■ TRECHO DO DOCUMENTO ■
Amanhã chegou

Amanhã chegou

Ficha técnica

  • Nome: Amanhã chegou
  • Nome Original: Amanhã chegou
  • Cor filmagem: Colorida
  • Origem: Brasil
  • Ano de produção: 2018
  • Gênero: Documentário
  • Duração: 74 min
  • Classificação: Livre
  • Direção: Renata Simões
  • Elenco:

Avaliação do leitor

PéssimoRuimRegularBomÓtimo 0 votos

Vote aqui


Locais de filmagem


Sinopse

Documentário nacional investiga a sustentabilidade na sociedade contemporânea, mostrando como um consumidor consciente pode contribuir para transformar o mundo. Pensando na relação entre as cidades e o meio ambiente, o documentário apresenta uma reflexão sobre o consumo enquanto atitude política.

■ DADOS PARA ANÁLISE ■
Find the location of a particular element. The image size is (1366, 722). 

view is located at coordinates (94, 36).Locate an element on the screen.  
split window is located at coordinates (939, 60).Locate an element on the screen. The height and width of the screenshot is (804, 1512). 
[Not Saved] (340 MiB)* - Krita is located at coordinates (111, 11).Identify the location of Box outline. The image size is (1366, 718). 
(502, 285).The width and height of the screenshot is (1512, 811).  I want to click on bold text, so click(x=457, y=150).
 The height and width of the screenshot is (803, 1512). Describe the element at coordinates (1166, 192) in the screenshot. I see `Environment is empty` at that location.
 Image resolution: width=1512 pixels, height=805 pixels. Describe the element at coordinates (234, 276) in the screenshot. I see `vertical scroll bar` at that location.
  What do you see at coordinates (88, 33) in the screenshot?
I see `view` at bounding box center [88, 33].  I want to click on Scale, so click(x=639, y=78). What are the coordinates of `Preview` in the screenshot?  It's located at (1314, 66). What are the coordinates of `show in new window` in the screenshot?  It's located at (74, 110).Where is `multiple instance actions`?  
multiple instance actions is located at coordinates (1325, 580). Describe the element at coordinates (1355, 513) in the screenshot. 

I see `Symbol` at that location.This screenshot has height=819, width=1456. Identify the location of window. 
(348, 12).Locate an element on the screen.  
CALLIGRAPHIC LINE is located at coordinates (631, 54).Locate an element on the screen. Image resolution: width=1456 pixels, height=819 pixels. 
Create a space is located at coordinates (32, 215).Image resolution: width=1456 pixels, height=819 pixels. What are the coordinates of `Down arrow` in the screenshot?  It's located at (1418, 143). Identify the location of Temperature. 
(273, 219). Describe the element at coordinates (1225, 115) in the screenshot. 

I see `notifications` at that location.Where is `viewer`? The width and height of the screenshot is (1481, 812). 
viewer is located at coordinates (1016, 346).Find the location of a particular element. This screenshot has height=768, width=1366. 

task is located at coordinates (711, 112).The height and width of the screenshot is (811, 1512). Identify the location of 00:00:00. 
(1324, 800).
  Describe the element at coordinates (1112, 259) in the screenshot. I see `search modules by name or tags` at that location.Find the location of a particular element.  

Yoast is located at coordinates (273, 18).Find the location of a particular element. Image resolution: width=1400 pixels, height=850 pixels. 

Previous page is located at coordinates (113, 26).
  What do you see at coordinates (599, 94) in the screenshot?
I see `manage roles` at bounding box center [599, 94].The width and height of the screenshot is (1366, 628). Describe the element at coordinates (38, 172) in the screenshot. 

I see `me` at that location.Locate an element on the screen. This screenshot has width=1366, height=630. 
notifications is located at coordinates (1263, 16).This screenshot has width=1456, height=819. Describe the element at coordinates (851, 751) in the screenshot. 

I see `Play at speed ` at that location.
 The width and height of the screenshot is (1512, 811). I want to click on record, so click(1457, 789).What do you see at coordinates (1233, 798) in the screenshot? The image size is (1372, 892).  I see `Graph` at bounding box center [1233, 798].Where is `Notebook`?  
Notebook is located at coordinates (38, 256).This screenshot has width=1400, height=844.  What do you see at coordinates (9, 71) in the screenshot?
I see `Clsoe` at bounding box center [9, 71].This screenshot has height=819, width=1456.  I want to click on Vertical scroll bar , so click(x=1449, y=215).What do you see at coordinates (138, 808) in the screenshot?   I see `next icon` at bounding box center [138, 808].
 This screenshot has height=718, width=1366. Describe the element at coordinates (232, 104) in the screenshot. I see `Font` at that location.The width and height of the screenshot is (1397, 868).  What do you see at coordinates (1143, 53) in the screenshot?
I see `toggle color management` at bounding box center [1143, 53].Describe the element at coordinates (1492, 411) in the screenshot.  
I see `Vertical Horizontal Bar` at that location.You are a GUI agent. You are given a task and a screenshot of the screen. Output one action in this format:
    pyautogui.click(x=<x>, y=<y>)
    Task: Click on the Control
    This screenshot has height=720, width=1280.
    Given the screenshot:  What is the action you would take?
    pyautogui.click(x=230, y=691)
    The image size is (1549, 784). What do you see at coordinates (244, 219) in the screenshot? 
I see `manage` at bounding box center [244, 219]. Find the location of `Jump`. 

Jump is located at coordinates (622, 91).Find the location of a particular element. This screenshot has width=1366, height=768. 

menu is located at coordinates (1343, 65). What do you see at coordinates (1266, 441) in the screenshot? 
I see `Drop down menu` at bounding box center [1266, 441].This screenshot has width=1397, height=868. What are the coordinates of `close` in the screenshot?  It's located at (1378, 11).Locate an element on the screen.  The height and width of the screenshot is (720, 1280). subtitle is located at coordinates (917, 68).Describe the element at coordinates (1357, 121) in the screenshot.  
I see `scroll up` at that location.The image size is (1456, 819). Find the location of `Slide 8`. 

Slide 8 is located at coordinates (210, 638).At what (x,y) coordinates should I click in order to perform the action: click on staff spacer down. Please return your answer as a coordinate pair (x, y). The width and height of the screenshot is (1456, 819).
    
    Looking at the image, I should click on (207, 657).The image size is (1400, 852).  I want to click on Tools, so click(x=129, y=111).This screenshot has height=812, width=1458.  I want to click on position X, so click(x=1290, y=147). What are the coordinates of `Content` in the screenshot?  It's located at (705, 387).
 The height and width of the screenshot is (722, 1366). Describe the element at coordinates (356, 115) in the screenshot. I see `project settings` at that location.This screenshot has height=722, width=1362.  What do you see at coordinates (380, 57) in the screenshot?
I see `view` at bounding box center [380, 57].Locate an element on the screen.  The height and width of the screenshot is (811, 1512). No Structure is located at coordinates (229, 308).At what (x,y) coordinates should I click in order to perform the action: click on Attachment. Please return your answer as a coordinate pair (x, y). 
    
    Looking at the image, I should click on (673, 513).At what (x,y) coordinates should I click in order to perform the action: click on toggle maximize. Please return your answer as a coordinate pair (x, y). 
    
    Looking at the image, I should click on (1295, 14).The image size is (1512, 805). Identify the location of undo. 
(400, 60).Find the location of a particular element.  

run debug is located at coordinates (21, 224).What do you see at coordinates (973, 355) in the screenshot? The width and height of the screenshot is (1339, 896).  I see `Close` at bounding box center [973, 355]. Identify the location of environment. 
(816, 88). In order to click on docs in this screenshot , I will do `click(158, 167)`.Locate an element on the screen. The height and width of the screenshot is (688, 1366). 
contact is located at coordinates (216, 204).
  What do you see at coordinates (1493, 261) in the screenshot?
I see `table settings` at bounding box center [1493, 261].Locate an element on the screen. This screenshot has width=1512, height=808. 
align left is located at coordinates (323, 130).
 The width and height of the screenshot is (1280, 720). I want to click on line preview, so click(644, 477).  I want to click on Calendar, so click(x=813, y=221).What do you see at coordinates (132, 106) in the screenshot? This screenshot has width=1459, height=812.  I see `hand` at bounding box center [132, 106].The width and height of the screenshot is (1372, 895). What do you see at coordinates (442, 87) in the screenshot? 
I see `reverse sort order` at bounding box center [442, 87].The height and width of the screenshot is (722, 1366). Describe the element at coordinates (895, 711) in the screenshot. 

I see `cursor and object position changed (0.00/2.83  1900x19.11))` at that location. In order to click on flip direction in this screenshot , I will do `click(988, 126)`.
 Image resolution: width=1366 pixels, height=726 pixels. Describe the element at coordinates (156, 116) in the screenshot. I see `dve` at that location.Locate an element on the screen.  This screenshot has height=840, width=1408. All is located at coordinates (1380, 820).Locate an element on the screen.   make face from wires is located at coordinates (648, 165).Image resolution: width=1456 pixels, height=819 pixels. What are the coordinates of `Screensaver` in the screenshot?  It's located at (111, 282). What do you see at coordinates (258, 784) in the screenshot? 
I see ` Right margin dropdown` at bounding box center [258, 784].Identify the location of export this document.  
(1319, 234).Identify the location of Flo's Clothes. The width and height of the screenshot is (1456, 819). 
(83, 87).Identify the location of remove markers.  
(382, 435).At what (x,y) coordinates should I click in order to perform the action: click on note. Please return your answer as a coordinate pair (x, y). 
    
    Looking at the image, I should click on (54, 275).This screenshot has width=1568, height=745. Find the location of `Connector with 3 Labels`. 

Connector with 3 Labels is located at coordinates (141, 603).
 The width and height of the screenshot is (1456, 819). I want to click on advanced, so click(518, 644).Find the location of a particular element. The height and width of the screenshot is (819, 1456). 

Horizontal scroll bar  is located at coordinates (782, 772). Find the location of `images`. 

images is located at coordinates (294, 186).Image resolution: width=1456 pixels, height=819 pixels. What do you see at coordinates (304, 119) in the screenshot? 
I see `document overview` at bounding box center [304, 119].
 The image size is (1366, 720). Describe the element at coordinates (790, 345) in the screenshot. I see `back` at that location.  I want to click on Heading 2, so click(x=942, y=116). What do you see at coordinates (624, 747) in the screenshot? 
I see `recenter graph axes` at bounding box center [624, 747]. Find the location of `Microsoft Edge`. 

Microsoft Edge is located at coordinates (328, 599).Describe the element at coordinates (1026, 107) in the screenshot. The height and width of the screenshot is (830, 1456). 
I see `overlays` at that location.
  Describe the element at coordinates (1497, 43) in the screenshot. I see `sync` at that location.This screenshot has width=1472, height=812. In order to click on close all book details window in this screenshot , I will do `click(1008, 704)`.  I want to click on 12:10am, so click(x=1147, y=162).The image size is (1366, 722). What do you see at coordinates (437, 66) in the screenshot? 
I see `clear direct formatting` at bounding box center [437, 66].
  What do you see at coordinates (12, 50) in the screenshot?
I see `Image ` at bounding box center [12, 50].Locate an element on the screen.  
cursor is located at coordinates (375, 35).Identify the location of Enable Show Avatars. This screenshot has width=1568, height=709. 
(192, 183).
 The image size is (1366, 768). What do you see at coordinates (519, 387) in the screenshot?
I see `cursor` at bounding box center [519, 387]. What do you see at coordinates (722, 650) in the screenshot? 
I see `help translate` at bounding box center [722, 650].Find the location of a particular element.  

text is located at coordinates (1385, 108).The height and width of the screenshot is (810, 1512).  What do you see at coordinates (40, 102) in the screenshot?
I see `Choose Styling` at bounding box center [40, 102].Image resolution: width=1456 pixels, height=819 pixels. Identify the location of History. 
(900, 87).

■ O QUE FAZER ■
(a) Responda com base na página sobre o documentário Amanhã chegou:
(i) Quem assina a direção do filme?
(ii) Quantos minutos o filme dura?
(iii) Segundo a sinopse, o documentário reflete sobre o consumo enquanto que tipo de atitude?
(b) Transcreva literalmente o trecho da página sobre o documentário Amanhã chegou que começa com as palavras "Locais de filmagem" e termina com "enquanto atitude política.".
Os registros não têm nenhuma relação com esta atividade.

■ RESPOSTAS NUMERADAS ■
(a)
(i) Renata Simões.
(ii) 74 minutos.
(iii) Uma atitude política.

(b)
Locais de filmagem


Sinopse

Documentário nacional investiga a sustentabilidade na sociedade contemporânea, mostrando como um consumidor consciente pode contribuir para transformar o mundo. Pensando na relação entre as cidades e o meio ambiente, o documentário apresenta uma reflexão sobre o consumo enquanto atitude política.